What Is a Machined Spring?


When researching the different types of springs, you may come across machined springs. They are available in extension and compression styles. Extension styles are designed to “extend” under a load, meaning they become longer. Compression styles, on the other hand, are designed to “compress” under a load, resulting in a shorter length.

Overview of Machined Springs

Machined springs are energy-storing mechanical devices that are manufactured via machining. This results in a high level of precision. Machined springs can be designed in specific sizes and dimensions with narrow tolerances.

How Machined Springs Are Made

All machined springs are made via a manufacturing process. That’s why they are they are known as “machined springs.” But that are different types of manufacturing processes used to create them.

Most machine springs are manufactured using Computer Numerical Control (CNC) machining. CNC machining involves the use of a machine, such as a lathe or milling machine, in conjunction with a computer program. Manufacturing companies can specify the physical attributes of the spring in the computer program. The computer program will relay this information to the lathe or milling machine, which will then produce the machined spring.

Benefits of Machined Springs

Machined springs are designed to store mechanical energy — just like all springs. When exposed to a load, they will become longer or shorter, depending on the style. As the machined spring extends or compresses, it will store mechanical energy while simultaneously exerting its own counterforce. Machined springs, however, offer several benefits that make them stand out from conventional springs.

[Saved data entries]
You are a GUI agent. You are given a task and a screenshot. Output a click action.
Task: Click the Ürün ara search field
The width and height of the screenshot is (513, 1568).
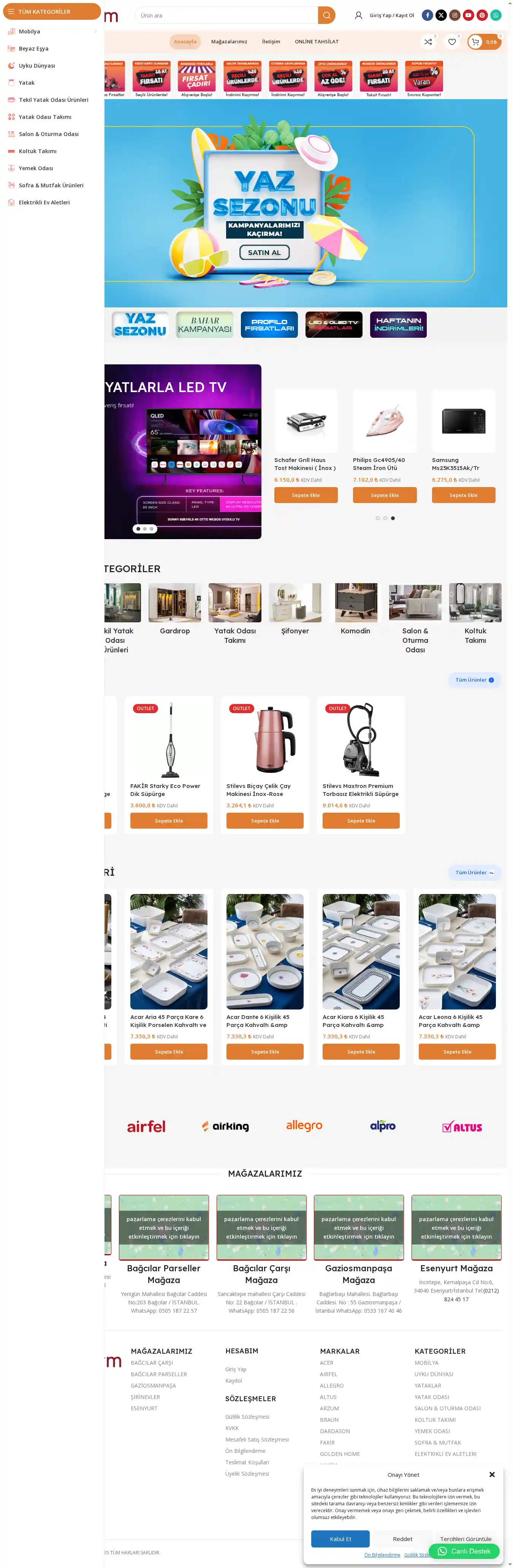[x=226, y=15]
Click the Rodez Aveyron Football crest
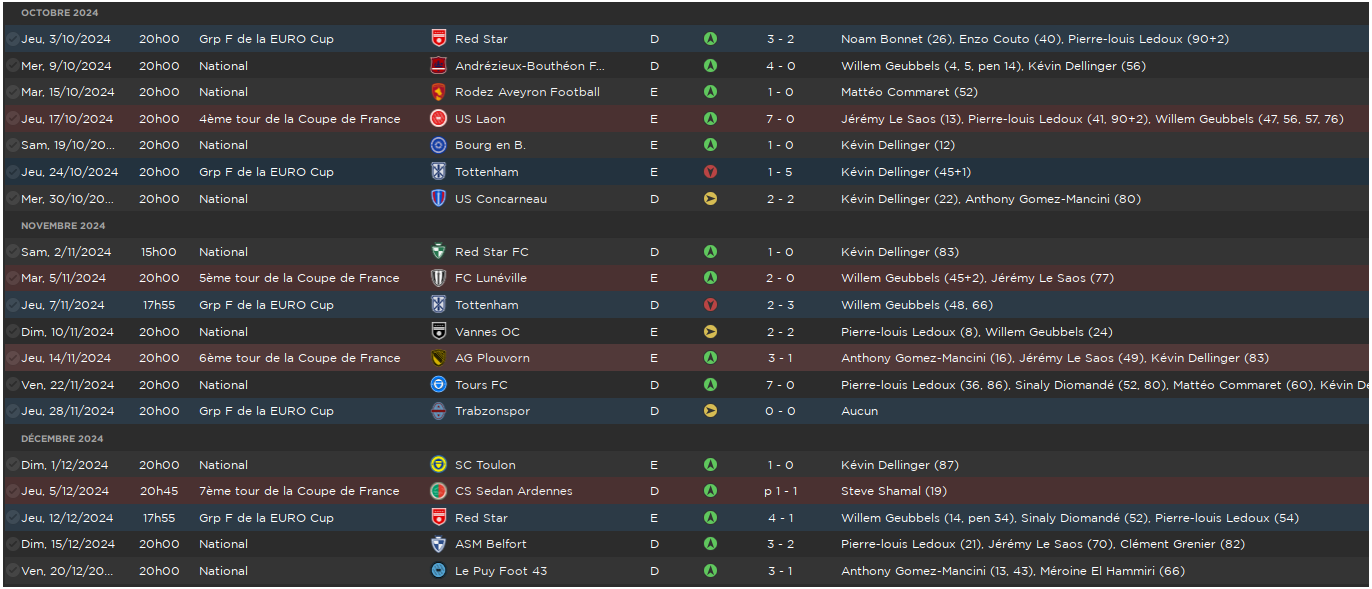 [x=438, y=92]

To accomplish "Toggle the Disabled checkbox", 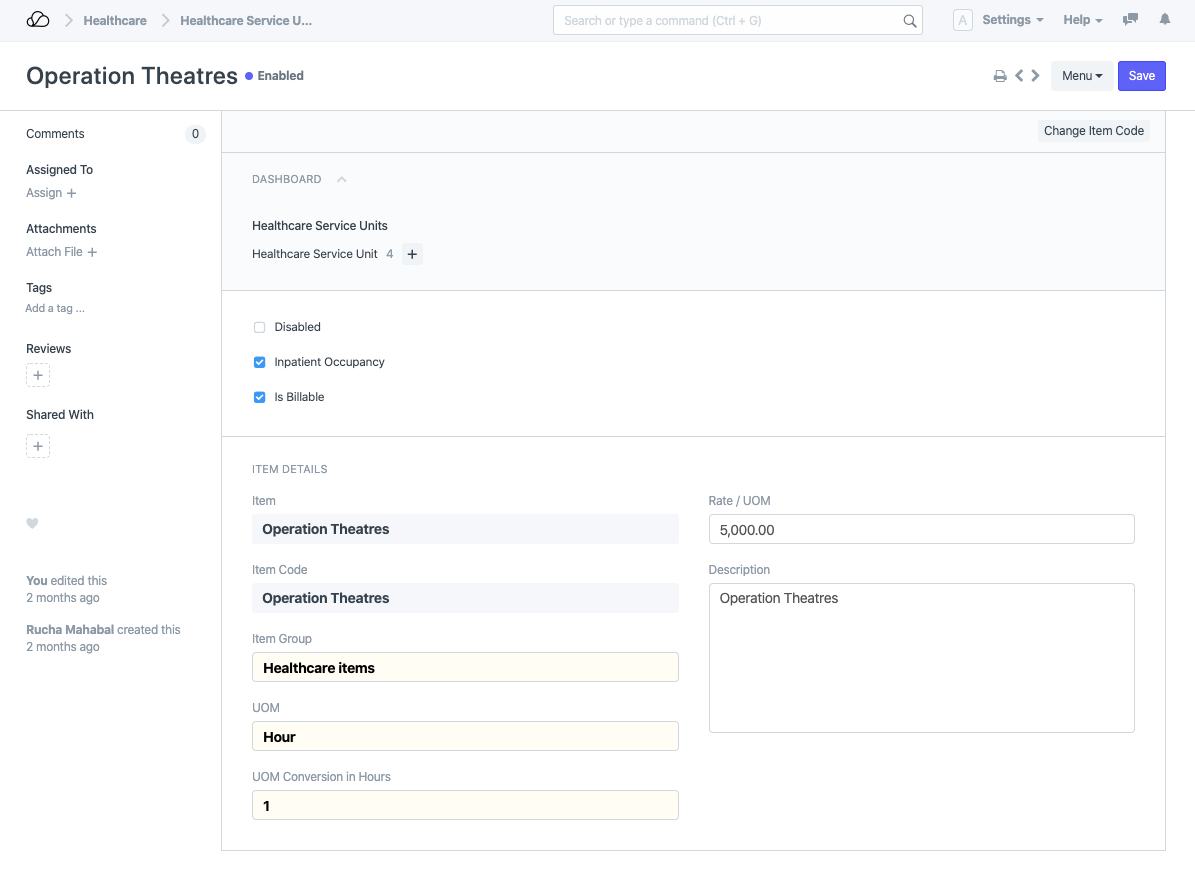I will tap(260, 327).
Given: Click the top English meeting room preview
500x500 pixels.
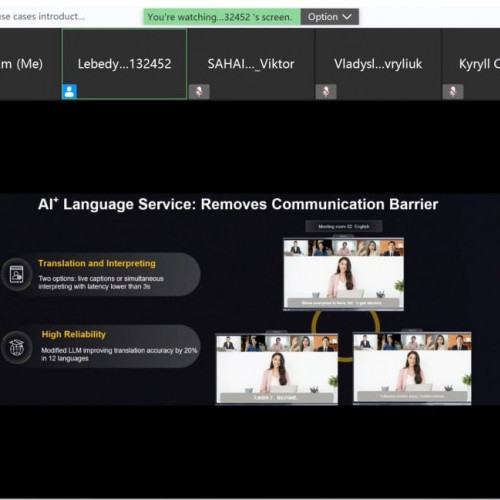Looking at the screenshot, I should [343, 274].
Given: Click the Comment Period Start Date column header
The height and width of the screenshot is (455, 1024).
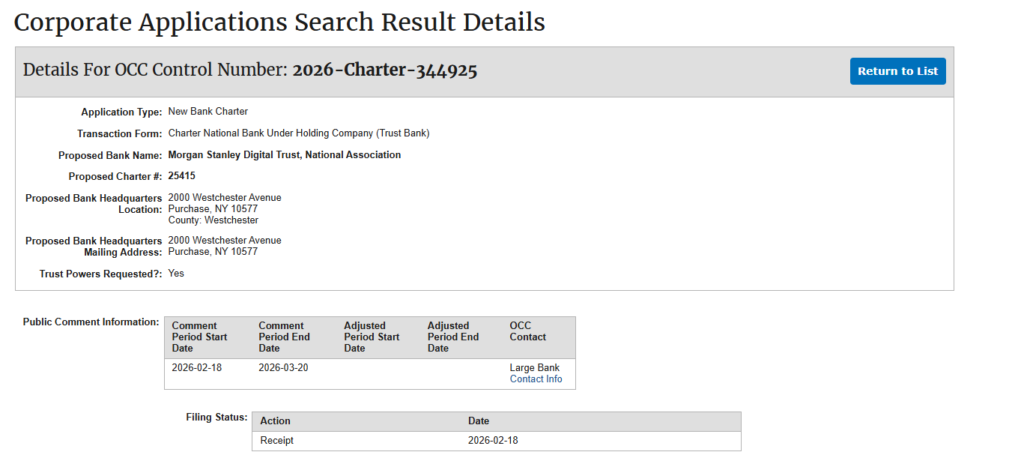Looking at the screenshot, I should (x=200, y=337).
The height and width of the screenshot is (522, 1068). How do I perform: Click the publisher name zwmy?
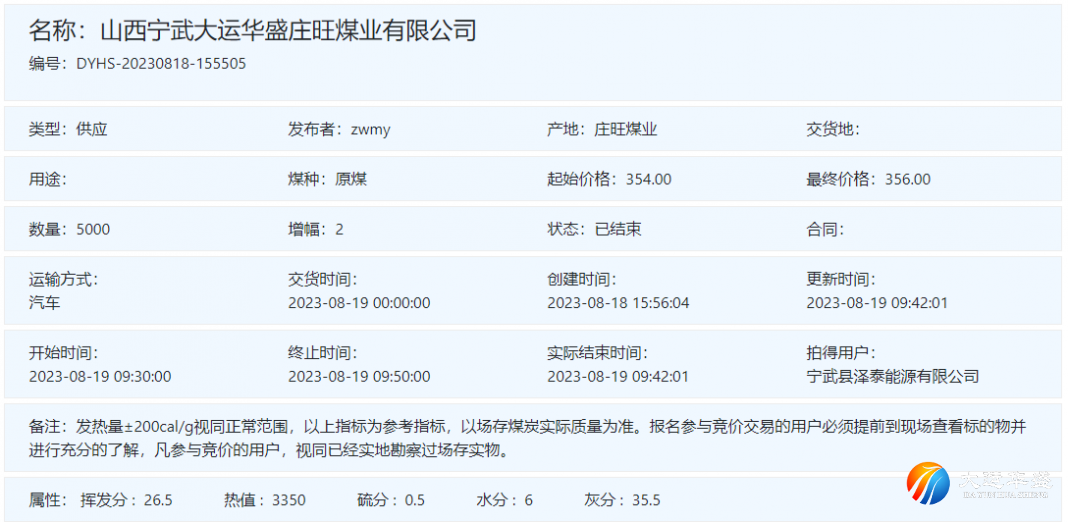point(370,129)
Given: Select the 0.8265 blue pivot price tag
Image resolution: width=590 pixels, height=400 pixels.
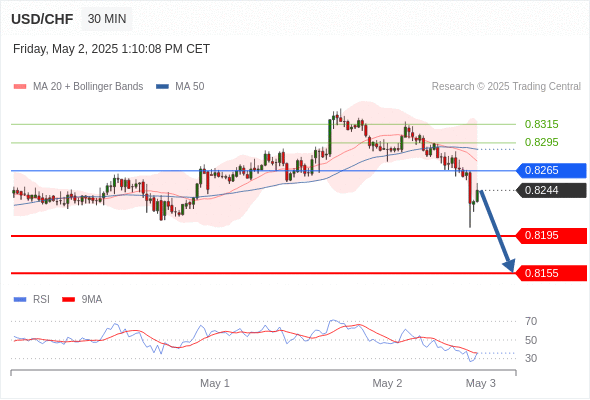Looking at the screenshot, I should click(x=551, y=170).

--

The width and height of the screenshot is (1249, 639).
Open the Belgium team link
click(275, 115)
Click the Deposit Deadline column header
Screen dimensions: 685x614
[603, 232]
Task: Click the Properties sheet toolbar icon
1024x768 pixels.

...

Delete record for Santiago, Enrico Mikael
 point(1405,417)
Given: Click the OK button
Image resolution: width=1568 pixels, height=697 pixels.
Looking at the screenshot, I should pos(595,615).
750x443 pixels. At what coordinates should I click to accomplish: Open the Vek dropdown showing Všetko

[Task requirements]
A - Could you reproduce the stretch of the machined springs article from "Overview of Machined" through "to create them.", substituting "accuracy" for "precision"?
B - Can you pick up the article on machined springs after its final sentence and keep it going?

[Responses by task]
A -
Overview of Machined Springs

Machined springs are energy-storing mechanical devices that are manufactured via machining. This results in a high level of accuracy. Machined springs can be designed in specific sizes and dimensions with narrow tolerances.

How Machined Springs Are Made

All machined springs are made via a manufacturing process. That’s why they are they are known as “machined springs.” But that are different types of manufacturing processes used to create them.

B -
Machined springs are more precise than conventional springs. Because they are made using CNC machining, machined springs support tight tolerances. For some applications, conventional springs will suffice. For other applications, only springs in specific sizes and dimensions will work, making machined springs the ideal choice.

Some of the most common applications for machined springs include the following:

  • Surgical equipment
  • Satellite systems
  • Aircraft landing gear
  • Medical diagnostics systems
  • Engine components
  • Automotive suspension systems

Another benefit of machined springs is customization. They support a high level of customization. Manufacturing companies can customize machined springs so that they meet the needs of the businesses and customers who use them.

In Conclusion

Springs are often classified according to how they are made. Wire springs, for instance, are made by drawing wire stock to achieve a coiled shape, whereas machined springs are made via machining. Machined springs support narrow tolerances and a high level of customization.